Naipaul’s reputation has been growing as much for being the Susan Lucci of laureates (he’s been passed over for the prize for at least 10 years) as for publishing stories, plotless novels and journalistic travelogues at dependable intervals since 1957.
He never seems to have had a drinking problem, flings with starlets or sexual traumas, which — on the American literary circuit, anyway — helped to disqualify him from bestsellerdom and Vanity Fair photo shoots. Most good writers have boring lives, so Naipaul at least fits that bill. He’s worth a look.
As literary tribesmen go, Naipaul really is a nomad. He’s made a career of writing about belonging to no place, “unanchored and strange,” as he put it in “The Enigma of Arrival” (1987). Few lines better fit as a banner for the 21st century, even if Naipaul was a chronicler of the 20th. He’s been particularly attracted to the shifty grounds of post-colonialism — his own Trinidad, the Congo, India, the Islamic world — where centuries of European occupation finally ended in a void of uncertainties.
And here’s where the Swedish Academy’s choice becomes a little curious. Among Naipaul’s most acclaimed books are his two takes on Islamic fundamentalist regimes: “Among the Believers” (1981) and “Beyond Belief” (1998). Both books synthesize his travels in Iran, Indonesia, Pakistan and Malaysia at two decades’ intervals. The books are collections of bleak and disdainful snapshots of the “people- building force” of Islam.
Read again today, they are reflections of the West’s worst fears — not because they explain Islamic fundamentalism very well, but because they explain Western ethnocentrism perfectly. They explain, too, their relative success in the West.
To Naipaul, the world is divided between the “modern,” the “civilized,” the West. And then the rest. The rest can be benign. It can be an African nation, like the Congo, that plunders itself for lack of affordable plunders elsewhere.
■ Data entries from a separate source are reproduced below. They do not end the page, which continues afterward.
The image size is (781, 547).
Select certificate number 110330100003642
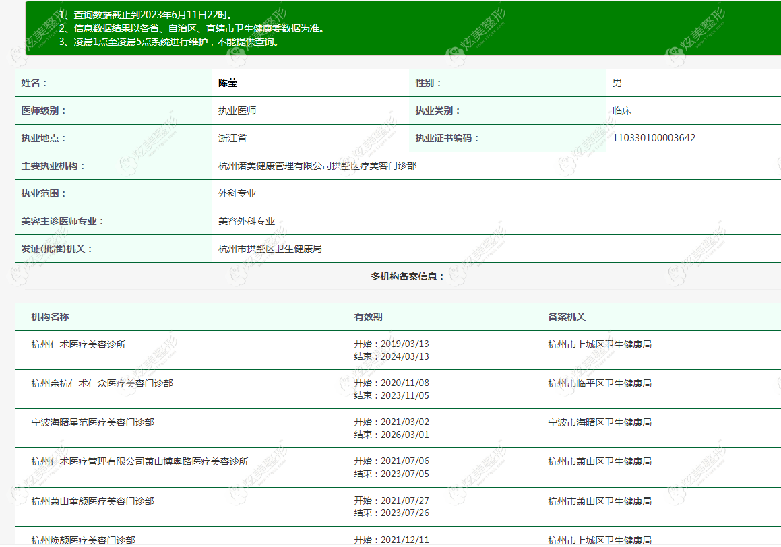[654, 138]
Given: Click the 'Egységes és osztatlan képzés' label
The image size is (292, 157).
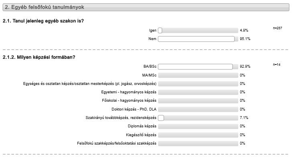Looking at the screenshot, I should (89, 84).
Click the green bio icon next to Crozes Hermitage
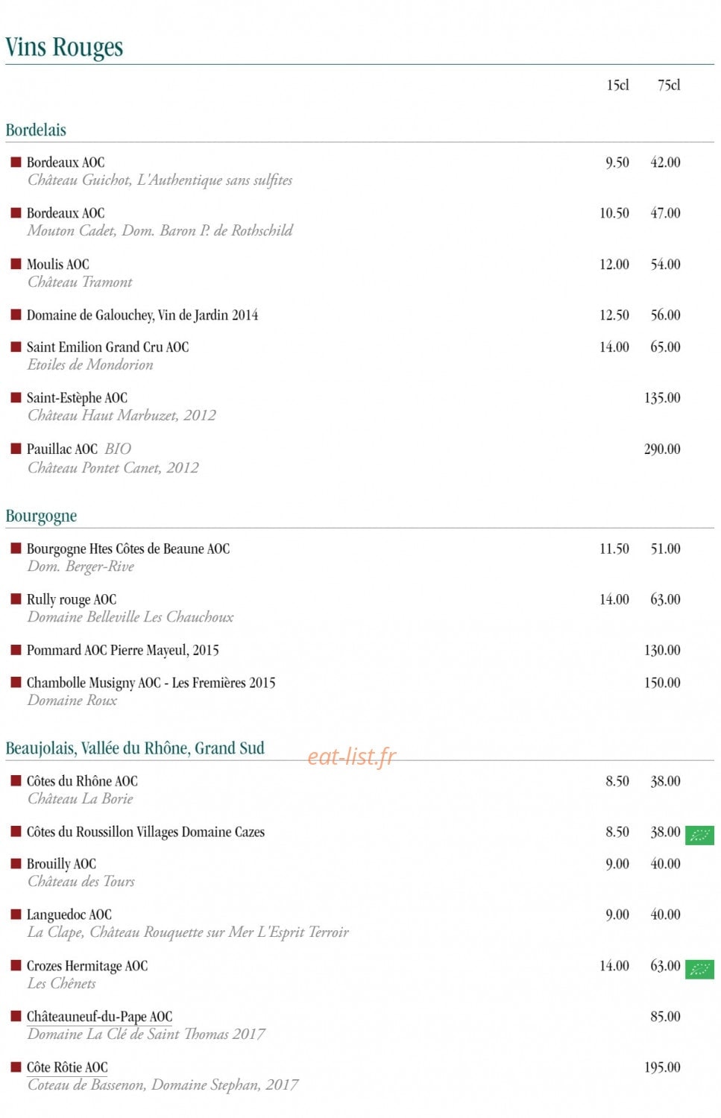Viewport: 721px width, 1118px height. coord(699,970)
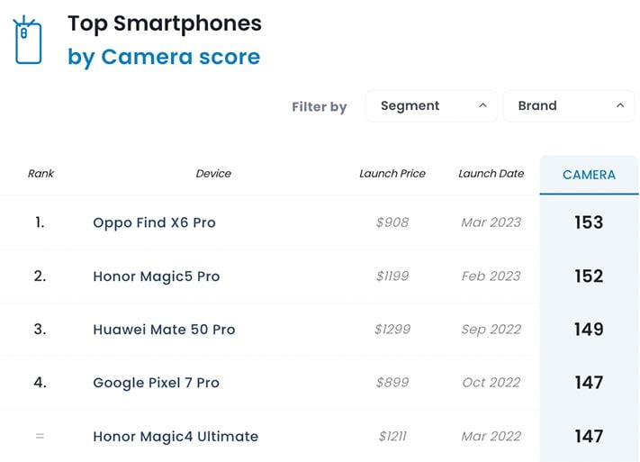Open the Brand filter dropdown
This screenshot has width=640, height=462.
pyautogui.click(x=569, y=105)
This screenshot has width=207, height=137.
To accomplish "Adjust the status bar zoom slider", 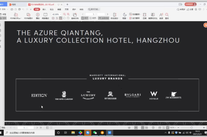I will coord(192,128).
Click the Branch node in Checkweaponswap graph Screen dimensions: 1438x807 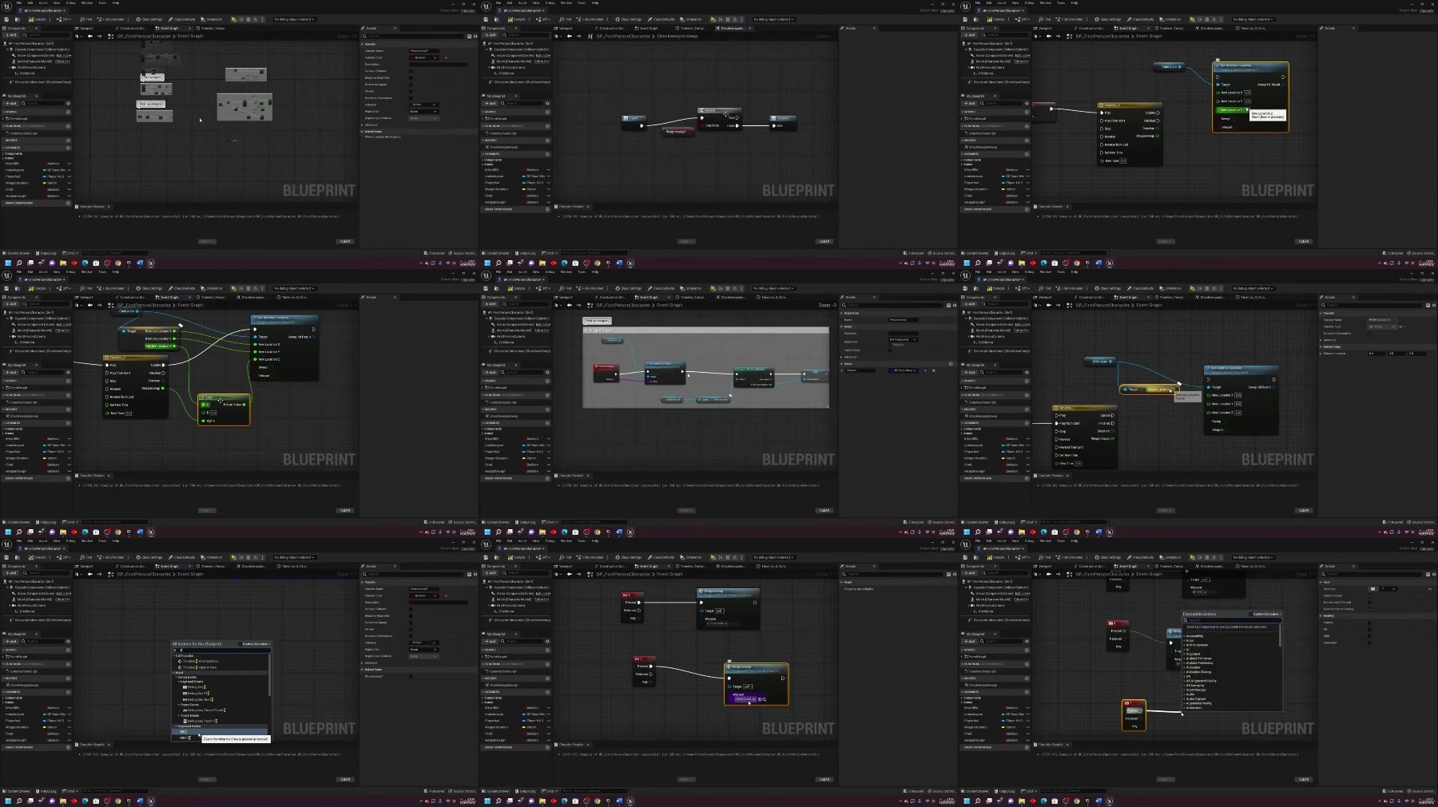click(x=719, y=118)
Or it can be Islamic fundamentalism from the Red Sea to the Indian Ocean, a melting pot of seething resentments forming a geographic sickle on Asia’s underbelly.
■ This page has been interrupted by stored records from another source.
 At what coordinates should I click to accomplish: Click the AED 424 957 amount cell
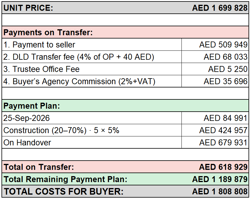215,130
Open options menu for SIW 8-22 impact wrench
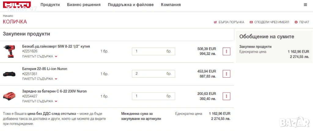Screen dimensions: 313x131 click(226, 51)
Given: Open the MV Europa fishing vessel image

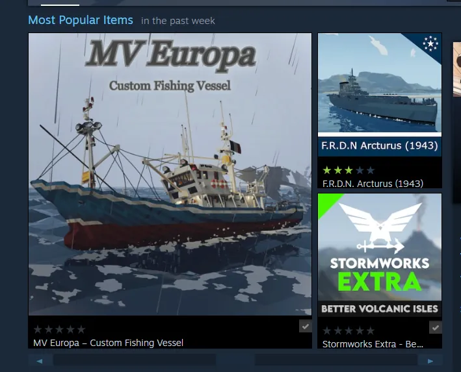Looking at the screenshot, I should tap(170, 174).
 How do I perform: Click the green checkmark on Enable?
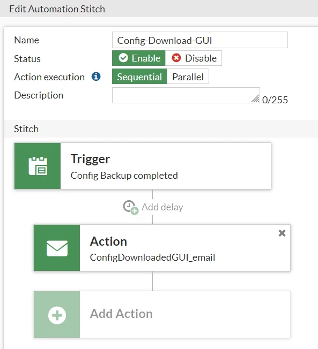[123, 58]
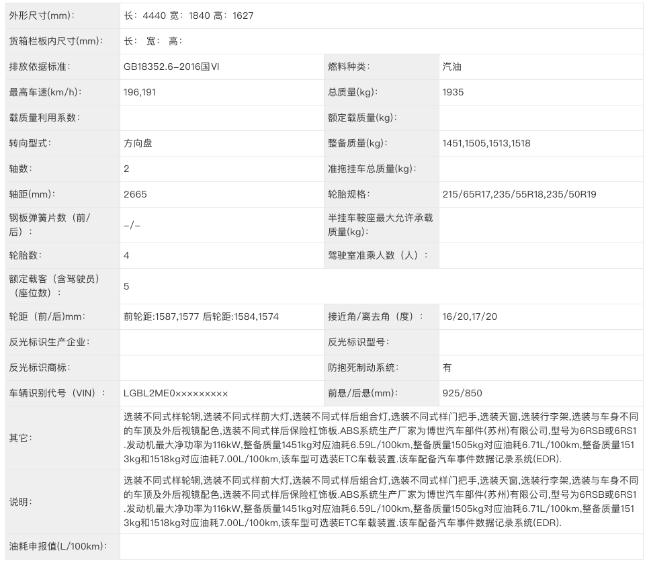Select the 方向盘 steering type value
Viewport: 647px width, 563px height.
(136, 144)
It’s not that Naipaul’s view of that part of the world has been inaccurate. He can be as precise as the best journalists. What’s off-putting is his premise, his inability to see the Islamic world as anything more than a function of the West (or a dysfunction of the West, as the case may be now). The Islamic world, in short, is his example of what the West must not become.
Yet he never explores colonialism’s responsibility in seeding that world’s resentments against the West.
The Swedish Academy pretends that its prizes have no hidden meanings. But the peace and literature awards are the most political prizes on the planet.
As a recognition of Naipaul’s beautiful literature of exile, the literary prize is an unremarkable nod to a fine writer. As an endorsement of Naipaul’s view of the divide between Islam and the West, however, the academy’s choice is as suspect as Naipaul’s own latent longing for the days when colonialism kept a lid on so much fury.